== The problem ==
Repeat the records below word for word, but start at the line that contains "Task: Click line number 769 in the gutter", stop after the last line, and include nothing else.

== Records for this exercise ==
____
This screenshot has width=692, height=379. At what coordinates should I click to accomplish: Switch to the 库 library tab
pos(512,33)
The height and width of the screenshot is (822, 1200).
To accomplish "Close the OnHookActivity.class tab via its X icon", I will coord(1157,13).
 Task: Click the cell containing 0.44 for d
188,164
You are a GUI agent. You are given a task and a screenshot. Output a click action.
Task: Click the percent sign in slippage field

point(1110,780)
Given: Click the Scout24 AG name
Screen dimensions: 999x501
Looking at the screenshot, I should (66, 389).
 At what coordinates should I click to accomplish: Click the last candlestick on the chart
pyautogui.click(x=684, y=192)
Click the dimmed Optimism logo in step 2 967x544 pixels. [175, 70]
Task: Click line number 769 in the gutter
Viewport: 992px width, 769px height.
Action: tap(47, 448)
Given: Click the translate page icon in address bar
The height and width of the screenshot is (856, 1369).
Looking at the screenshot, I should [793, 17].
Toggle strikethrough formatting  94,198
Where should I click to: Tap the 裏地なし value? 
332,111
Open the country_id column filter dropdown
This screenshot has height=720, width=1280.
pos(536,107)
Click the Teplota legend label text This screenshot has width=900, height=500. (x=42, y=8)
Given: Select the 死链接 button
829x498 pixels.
____
== Response area ==
Task: Click line number 769 in the gutter
Viewport: 992px width, 769px height.
Action: tap(47, 448)
Given: Click the translate page icon in address bar
The height and width of the screenshot is (856, 1369).
Looking at the screenshot, I should [793, 17].
Toggle strikethrough formatting  94,198
Where should I click to: Tap the 裏地なし value? 
332,111
Open the country_id column filter dropdown
This screenshot has height=720, width=1280.
pos(536,107)
Click the Teplota legend label text This screenshot has width=900, height=500. (x=42, y=8)
Given: Select the 死链接 button
829x498 pixels.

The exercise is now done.